In a CBS Sunday Morning segment a while back, there was a piece on Cary Grant where Director and Film Historian Peter Bogdanovich told a story about how Grant and some friends went to a show one evening. Grant forgot his ticket and said to the ticket taker, “Excuse me, I forgot my ticket, I’m Cary Grant, is it okay if I go in?” The ticket taker took a good look at Grant and replied, “You are not Cary Grant!” This leads me to what is the most obvious problem with Howard Hawks 1964 comedy, “Man’s Favorite Sport?” starring Rock Hudson and Paula Prentiss, which is, it needs Cary Grant, instead we get Rock Hudson, and Rock Hudson, with all due respect, is not Cary Grant. Then again, who is?
Howard Hawk’s was one of the masters of screwball comedy. Back in its heyday of the 1930’s and 1940’s Hawks made some of the best in this sub-genre with films like “Twentieth Century,” “Bringing up Baby,” “His Girl Friday” and “I Was a Male War Bride.” Three of these four films happened to have starred Cary Grant. Grant was romantic, suave, debonair, and yet he could take a pratfall just about as good as Chaplin or Keaton. He also had a way with a line of dialogue that made even average lines sharp as a switchblade. He would have been perfect to play the bumbling Roger Willoughby in what would turn out to be Hawks final comedy. Grant and Hawks almost came to an agreement to work on the film together however, before signing contracts Grant opted out to make “Charade” instead with Audrey Hepburn.
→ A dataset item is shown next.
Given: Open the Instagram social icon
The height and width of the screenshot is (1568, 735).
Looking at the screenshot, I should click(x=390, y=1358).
Hawks chose to go with Rock Hudson as a replacement. Hudson was then one of the most popular stars of the early 1960’s, thanks to a series of romantic comedies (Pillow Talk, Lover Come Back and Send Me No Flowers) with sugary Doris Day. Hawks was attempting to recapture the spirit of the screwball comedy in “Man’s Favorite Sport?” a story about a salesman for Abercrombie and Fitch who is well respected as a leading expert on fishing; he has even written a bestselling manual on the art of fly fishing. Only problem is, Roger has never fished a day in his life! No problem until he finds himself forced by his boss (John McGiver) to enter a contest where the head of public relations for the contest, a forward but beautiful woman named Abigail Page (Paula Prentiss), suggests to Roger’s boss that his participation would be great publicity for the company. What follows is a battle of the sexes via a series of mostly humiliating soggy experiences for our hero at the hands of the more experience Abigail when she decides to help Roger learn to fish.
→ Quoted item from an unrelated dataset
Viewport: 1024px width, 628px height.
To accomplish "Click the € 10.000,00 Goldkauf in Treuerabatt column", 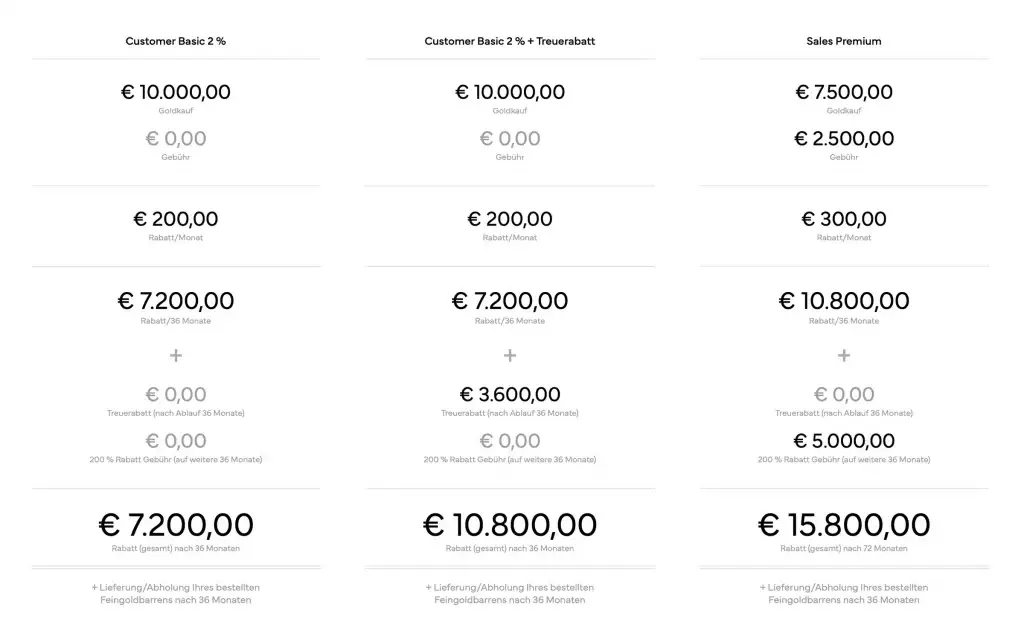I will click(510, 92).
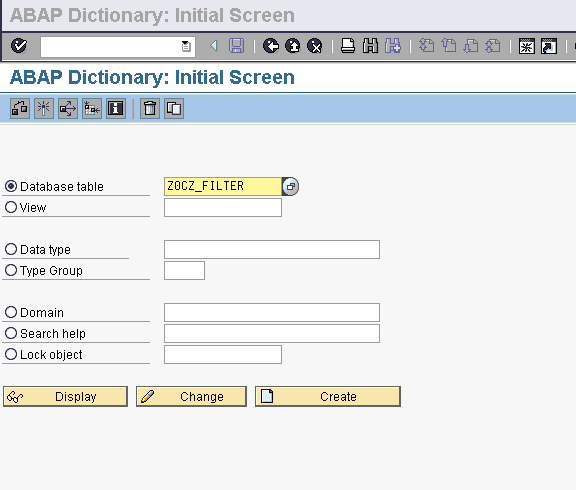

The two characters are at odds from the opening shot when they are first seen driving through the streets of San Francisco, and Abigail, soon after, takes Roger’s parking spot at his place of work. Throughout the film, Abigail’s out spoken flighty behavior and plain talk irritates an already disgruntled Roger who finds her continuously annoying since everything she says or does leads to trouble for him.
Based on a magazine story called “The Girl That Almost Got Away,” written by Pat Frank with a screenplay by John Fenton Murray and Steve McNeil, along with uncredited assistance from Hawks favorite Leigh Brackett. “Man’s Favorite Sport?” is an enjoyable, if unspectacular, comedy thanks mostly to the under used, and sadly neglected, long legged Texas beauty Paula Prentiss, who is a pure delight as the brash, out spoken Abigail, the kind of woman Hawks had been known for in most of his films. Abigail comes across as a direct decedent of Susan Vance, Katharine Hepburn’s whimsical heiress in “Bringing Up Baby.”
Despite their sometimes adversarial positions, Abigail can’t help falling for Roger, she continuously makes sly hints of her attraction to him which even a complete idiot would realize, but somehow Roger does not, at least not until the final minutes of the film.
One only has to watch the scenes between Prentiss, a natural comedic actress with a perfect sense of timing, and Hudson, who lacks any sort of comedic rhythm and comes off rather wooden. I just can’t help but imagine how good Cary Grant would have been in this role. Prentiss is so good; she steals the movie from not just Hudson but everyone else including supporting cast members, John McGiver and Roscoe Karns. My suggestion? Hawks should have pursued Jack Lemmon after Grant dropped out. Lemmon would have easily been a more formable co-star for the talented Ms. Prentiss. I actually salivate at the thought of Lemmon and Prentiss in this comedy together. (1)
“Man’s Favorite Sport?” is not major Howard Hawks. It’s a bit too long and could have used some editing that would have made it all a bit tighter, however it remains lightly enjoyable and the script is adequately humorous. This makes the performances even more essential to its success or failure, and for me, this is where the two stars diverge. Prentiss raises the level of the film with her sparkling high energy, finely tuned performance, while Hudson seems to plod along like a lame horse limping across the finish line.
(1) Jack Lemmon and Paula Prentiss did eventually work together in Billy Wilder’s final film, the uneven “Buddy Buddy.”